If I want to create art or build an artfully constructed life, one way would be to become a student of spiders. The following poem by Emily Dickinson, depicts a place where, sort of like Alice In Wonderland, the speaker looks up at a spider, seeking to “.. take thee by the Hand —”. There is a hint, too, that education has missed out by not employing the lessons of the spider to teach. It makes me think of spiders as symbols of guidance overlooked. Or, perhaps the poem is more about simply slowing down, meditating, or being mindful of what I am doing at any given moment.

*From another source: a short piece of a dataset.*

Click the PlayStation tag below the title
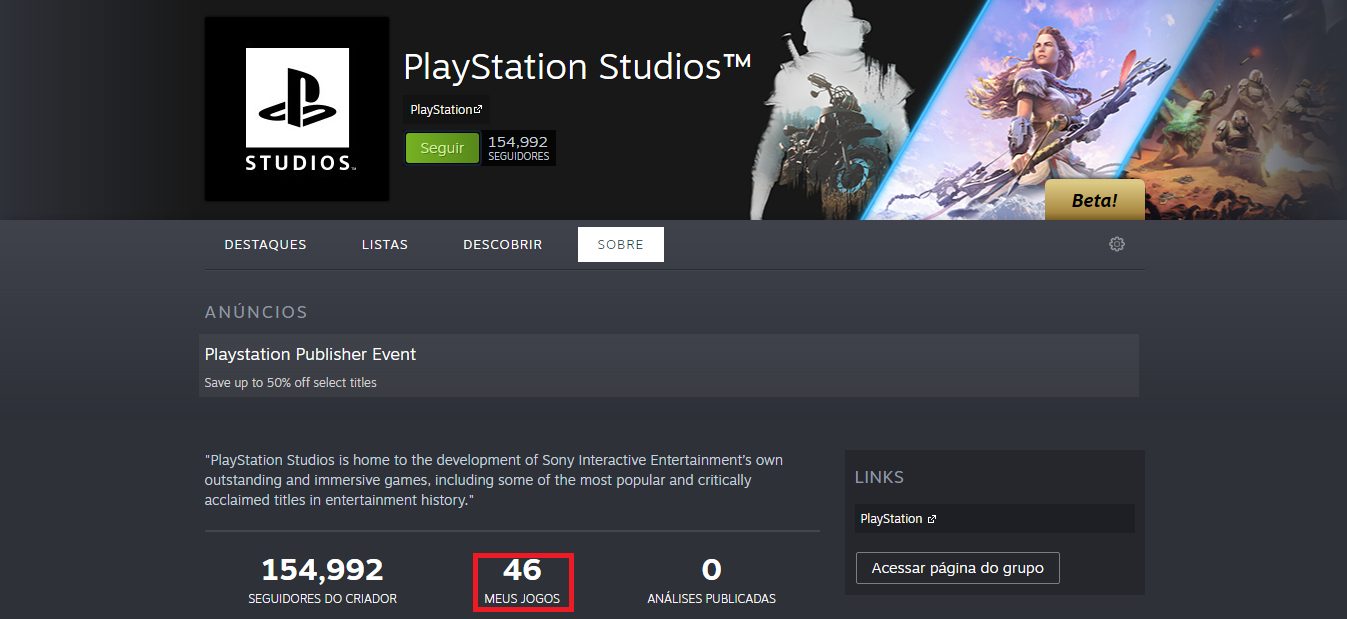Screen dimensions: 1347x619 point(443,108)
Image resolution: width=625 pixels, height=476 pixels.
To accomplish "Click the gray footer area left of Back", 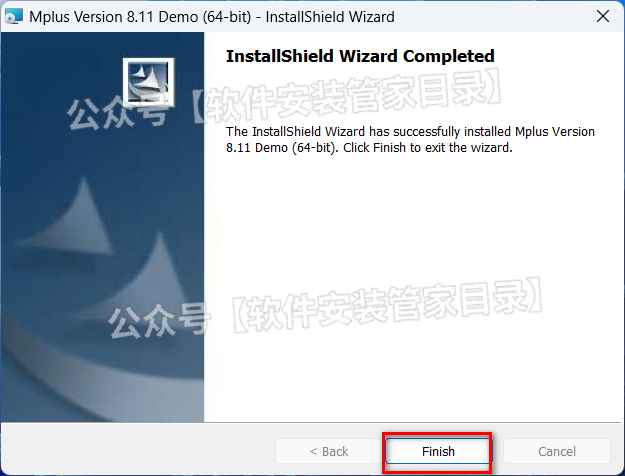I will pyautogui.click(x=138, y=450).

Tiny artistic strokes of a spider constructing its web are showcased in the poem while at the same time providing indirect allusions to lessons of nature that too often go ignored. The poem says that everyone is impressed by the “surpassing Merit”, genius, implied by a fully constructed web. But, that doesn’t keep us from sweeping them aside. The poor, as well as royalty, disregard their broadly recognized certification.

The Spider as an Artist

Has never been employed —

Though his surpassing Merit

Is freely certified

 

By every Broom and Bridget

Throughout a Christian Land —

Neglected Son of Genius

I take thee by the Hand —

If the poem itself is a web constructed by a genius, like the web of the unselfconscious spider, then the emphasis is on the underlying power of nature. The poem seems to establish the spider as symbol of nature’s genius, something that cannot be produced, but only sought, recognized and studied by people. “Every Broom and Bridget/Throughout a Christian Land —” or, housekeepers, saints and queens who seek to rid the world of what they must admit is beautiful, are missing out. The poem seeks to exalt whoever would take a different tact.  If brooms connote housecleaning and Bridget, which is of Gaelic origin meaning “exalted one or Irish goddess then the spectrum of people who neglect to learn from the best is broad indeed.